First, a little background. Last month, the House and Senate overwhelmingly passed separate packages adding an additional 3.3 million children to the 6.6 million already insured under the program covering low income families. The White House, hoping to block the expansion of the popular S-CHIP program, retaliated by issuing draconian new regulations designed to cap limit benefits to families below 200% of the poverty line. As I wrote on August 23rd:
With Congress out of session, Dennis Smith of the federal Center for Medicaid and State Operations notified states that they must reach 95% enrollment of families below 200% of the poverty level before they can expand their programs. Of course, no state currently approach the 95% figure today (nationally, almost 30% of eligible children remain unenrolled in S-CHIP). Worse still, several states previously received the federal government's OK to extend their coverage to even higher income levels and more are considering further expansion still.
In New York, which covers children up to 250 percent of the poverty level, the Legislature has passed a bill that would raise the limit to 400 percent - $82,600 for a family of four - but the change is subject to federal approval.
California wants to increase its income limit to 300 percent of the poverty level, from 250 percent. Pennsylvania recently raised its limit to 300 percent, from 200 percent. New Jersey has had a limit of 350 percent for more than five years.

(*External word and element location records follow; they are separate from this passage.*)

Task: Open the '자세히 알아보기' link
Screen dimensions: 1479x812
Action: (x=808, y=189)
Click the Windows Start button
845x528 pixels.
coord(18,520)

It's no wonder incredulous state health care officials are horrified by the Bush administration's new regulations. Ann Clemency Kohler, deputy commissioner of human services in New Jersey, said "It will cause havoc with our program and could jeopardize coverage for thousands of children."
On Friday, New Jersey Governor John Corzine responded, telling President Bush that the Garden State will not obey the new federal rules. Calling the Bush regulations "onerous," Corzine insisted the state would act to add 10,000 more children to the 122,000 covered by its FamilyCare program:
"I am deeply concerned about the devastating impact that this misguided policy will have on our efforts to address the growing problem of the uninsured."
While Corzine made it clear that his state is prepared to sue to halt the new administration rules, White House spokesman Tony Fratto made it clear that New Jersey is on it own:
"New Jersey is free to use its own funds to cover children who are not eligible under the federal guidelines. It's premature to say what CMS would do if they are not in compliance."
In the growing battle over S-CHIP, New Jersey's Corzine does not stand alone. On August 30th, California Republican Governor Arnold Schwarzenegger and New York Democratic Governor Eliot Spitzer jointly sent a letter to Bush decrying the new rules. "It is bad policy," Spitzer wrote, adding, "It is a violation of the basic decency that argues in favor of giving kids health insurance." On Sunday, Maryland Governor Martin O'Malley followed suit, telling Bush that his harsh approach will slash 3,700 children from his state's program.
While his administration and the states are at loggerheads over children's health coverage, President Bush has his own solution. As he told an audience in Cleveland:
"I mean, people have access to health care in America. After all, you just go to an emergency room."
For more background on George W. Bush's war on S-CHIP, see:
UPDATE: With fiscal funding for S-CHIP due to expire at the end of the month, the New York Times reports that Senate and House negotiators are poised to send President Bush a compromise bill extending coverage to 4 million more children. The White House's Fratto insists the veto threat remains, declaring, "the House and the Senate still appear to be far away from legislation that we would find acceptable."